Each line from the one containing "MERIDA WORLD (29, 170)" through the end of the data below is to be output verbatim, with no lines added or left out.
==========
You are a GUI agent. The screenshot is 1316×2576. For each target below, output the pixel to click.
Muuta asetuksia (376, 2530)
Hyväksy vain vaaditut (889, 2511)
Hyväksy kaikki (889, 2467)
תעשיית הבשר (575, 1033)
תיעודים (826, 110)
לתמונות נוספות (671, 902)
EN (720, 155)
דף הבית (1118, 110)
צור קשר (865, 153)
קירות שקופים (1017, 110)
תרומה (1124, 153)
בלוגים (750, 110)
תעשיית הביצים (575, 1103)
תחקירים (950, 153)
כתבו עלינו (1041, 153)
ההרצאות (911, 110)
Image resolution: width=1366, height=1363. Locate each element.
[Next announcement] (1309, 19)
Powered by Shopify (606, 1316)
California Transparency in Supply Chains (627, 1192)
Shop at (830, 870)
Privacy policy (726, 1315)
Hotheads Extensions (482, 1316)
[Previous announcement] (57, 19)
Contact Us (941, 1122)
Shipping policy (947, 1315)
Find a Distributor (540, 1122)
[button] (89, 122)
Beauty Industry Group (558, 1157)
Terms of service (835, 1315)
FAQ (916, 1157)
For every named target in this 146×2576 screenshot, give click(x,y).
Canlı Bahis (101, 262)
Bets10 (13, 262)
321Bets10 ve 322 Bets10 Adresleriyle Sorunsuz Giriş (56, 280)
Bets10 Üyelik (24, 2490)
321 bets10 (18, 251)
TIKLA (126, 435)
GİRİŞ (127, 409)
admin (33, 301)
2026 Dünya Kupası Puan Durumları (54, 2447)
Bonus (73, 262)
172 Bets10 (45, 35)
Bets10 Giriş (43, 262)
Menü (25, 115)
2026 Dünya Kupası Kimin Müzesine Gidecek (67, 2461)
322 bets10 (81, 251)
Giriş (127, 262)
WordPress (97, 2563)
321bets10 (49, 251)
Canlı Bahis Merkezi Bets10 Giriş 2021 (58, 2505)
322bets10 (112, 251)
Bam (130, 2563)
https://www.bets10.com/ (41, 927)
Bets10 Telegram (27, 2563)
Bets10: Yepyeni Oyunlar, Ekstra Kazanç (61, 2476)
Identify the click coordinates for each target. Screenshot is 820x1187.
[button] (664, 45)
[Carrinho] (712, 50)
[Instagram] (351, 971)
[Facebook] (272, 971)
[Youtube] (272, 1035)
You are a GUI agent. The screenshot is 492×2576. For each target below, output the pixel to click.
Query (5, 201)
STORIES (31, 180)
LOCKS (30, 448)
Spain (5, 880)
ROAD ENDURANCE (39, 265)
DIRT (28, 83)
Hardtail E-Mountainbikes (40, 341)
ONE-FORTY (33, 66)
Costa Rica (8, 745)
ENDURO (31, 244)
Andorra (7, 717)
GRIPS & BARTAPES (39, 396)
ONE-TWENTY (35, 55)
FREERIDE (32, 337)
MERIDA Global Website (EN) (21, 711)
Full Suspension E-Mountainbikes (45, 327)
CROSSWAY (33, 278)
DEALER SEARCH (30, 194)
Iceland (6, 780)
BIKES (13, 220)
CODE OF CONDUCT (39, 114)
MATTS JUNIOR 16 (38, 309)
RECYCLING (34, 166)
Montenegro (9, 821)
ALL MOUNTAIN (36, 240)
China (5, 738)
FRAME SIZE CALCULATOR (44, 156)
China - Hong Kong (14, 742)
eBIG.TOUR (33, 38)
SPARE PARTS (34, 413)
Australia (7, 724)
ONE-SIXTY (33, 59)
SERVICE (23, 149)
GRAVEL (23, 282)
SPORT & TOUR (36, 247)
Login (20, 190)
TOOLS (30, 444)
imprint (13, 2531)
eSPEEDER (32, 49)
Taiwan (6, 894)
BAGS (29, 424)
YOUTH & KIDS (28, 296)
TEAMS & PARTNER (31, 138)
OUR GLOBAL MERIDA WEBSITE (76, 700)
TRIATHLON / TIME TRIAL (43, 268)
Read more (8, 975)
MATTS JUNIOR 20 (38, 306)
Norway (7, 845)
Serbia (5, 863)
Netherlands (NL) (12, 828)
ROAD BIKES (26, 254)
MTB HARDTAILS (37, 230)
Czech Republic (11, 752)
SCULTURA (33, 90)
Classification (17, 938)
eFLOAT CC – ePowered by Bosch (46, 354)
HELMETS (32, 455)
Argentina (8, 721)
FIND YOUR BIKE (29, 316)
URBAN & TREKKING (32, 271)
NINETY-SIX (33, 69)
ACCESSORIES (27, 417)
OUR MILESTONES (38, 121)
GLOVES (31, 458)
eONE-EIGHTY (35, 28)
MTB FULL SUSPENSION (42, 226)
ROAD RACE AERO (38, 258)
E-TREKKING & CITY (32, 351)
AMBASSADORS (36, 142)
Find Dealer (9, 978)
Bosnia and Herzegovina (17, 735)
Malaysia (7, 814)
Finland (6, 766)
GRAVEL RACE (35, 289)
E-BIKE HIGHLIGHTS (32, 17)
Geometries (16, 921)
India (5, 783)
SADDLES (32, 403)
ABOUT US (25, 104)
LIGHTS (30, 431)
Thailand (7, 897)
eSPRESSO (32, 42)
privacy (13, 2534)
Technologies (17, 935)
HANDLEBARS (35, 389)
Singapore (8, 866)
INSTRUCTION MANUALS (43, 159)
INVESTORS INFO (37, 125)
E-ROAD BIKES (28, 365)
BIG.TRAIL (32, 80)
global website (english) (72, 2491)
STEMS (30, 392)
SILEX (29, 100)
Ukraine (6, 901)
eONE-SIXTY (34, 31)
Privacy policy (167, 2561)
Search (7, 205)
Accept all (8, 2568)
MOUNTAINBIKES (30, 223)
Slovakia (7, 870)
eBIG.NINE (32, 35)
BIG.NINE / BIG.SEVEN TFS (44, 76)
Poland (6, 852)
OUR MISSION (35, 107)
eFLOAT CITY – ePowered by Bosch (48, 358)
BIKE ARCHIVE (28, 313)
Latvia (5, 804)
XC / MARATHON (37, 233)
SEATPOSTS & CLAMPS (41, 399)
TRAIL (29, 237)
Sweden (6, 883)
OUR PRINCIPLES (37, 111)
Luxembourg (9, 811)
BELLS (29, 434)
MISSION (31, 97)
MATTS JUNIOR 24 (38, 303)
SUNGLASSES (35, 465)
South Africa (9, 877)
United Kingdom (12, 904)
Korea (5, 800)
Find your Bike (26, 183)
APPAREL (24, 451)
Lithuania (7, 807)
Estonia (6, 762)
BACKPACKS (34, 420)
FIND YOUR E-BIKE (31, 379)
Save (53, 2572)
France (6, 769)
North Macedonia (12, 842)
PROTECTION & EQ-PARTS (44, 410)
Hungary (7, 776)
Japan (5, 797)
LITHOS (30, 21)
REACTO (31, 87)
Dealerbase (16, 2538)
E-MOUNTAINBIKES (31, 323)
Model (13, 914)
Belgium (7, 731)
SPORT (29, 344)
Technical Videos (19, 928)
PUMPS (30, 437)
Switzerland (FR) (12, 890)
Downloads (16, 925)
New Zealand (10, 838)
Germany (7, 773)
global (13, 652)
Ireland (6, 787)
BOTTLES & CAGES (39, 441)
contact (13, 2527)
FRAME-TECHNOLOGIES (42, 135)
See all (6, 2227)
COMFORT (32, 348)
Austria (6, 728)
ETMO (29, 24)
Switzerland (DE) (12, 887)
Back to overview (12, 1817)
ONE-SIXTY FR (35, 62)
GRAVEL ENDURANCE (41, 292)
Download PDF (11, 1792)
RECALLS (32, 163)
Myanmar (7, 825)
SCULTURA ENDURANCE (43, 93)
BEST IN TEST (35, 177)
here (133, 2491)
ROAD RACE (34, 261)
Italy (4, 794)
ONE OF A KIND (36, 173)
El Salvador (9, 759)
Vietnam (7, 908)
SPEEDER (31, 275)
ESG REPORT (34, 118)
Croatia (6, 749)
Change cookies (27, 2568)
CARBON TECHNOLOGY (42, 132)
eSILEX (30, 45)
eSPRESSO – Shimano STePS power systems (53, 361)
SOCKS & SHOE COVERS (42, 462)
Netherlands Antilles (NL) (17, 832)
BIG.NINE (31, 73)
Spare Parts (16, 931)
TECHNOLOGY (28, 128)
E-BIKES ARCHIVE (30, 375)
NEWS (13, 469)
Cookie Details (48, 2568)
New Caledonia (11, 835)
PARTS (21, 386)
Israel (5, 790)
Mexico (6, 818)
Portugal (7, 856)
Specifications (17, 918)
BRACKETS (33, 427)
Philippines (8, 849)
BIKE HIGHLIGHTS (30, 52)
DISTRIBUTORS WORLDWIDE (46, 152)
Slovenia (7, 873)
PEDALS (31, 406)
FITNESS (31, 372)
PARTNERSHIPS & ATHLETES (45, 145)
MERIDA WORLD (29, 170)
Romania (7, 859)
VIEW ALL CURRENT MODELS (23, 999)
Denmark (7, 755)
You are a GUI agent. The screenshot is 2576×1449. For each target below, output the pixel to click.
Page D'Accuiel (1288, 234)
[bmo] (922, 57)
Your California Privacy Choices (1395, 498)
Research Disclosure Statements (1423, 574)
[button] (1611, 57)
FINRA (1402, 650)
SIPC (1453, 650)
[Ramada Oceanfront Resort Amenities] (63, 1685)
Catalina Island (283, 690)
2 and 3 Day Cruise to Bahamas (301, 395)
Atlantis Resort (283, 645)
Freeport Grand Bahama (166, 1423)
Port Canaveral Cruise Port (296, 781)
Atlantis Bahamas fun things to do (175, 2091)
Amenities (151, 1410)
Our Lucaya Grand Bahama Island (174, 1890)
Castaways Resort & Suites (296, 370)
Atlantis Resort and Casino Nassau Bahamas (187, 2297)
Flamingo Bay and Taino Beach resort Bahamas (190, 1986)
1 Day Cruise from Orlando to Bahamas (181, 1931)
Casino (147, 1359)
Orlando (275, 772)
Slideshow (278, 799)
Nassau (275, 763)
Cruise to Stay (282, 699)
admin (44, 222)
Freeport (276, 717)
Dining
==========
◆ **Your response**
MERIDA WORLD (29, 170)
Romania (7, 859)
VIEW ALL CURRENT MODELS (23, 999)
Denmark (7, 755)
You are a GUI agent. The screenshot is 2576×1449. For each target below, output the pixel to click.
Page D'Accuiel (1288, 234)
[bmo] (922, 57)
Your California Privacy Choices (1395, 498)
Research Disclosure Statements (1423, 574)
[button] (1611, 57)
FINRA (1402, 650)
SIPC (1453, 650)
[Ramada Oceanfront Resort Amenities] (63, 1685)
Catalina Island (283, 690)
2 and 3 Day Cruise to Bahamas (301, 395)
Atlantis Resort (283, 645)
Freeport Grand Bahama (166, 1423)
Port Canaveral Cruise Port (296, 781)
Atlantis Bahamas fun things to do (175, 2091)
Amenities (151, 1410)
Our Lucaya Grand Bahama Island (174, 1890)
Castaways Resort & Suites (296, 370)
Atlantis Resort and Casino Nassau Bahamas (187, 2297)
Flamingo Bay and Taino Beach resort Bahamas (190, 1986)
1 Day Cruise from Orlando to Bahamas (181, 1931)
Casino (147, 1359)
Orlando (275, 772)
Slideshow (278, 799)
Nassau (275, 763)
Cruise to Stay (282, 699)
admin (44, 222)
Freeport (276, 717)
Dining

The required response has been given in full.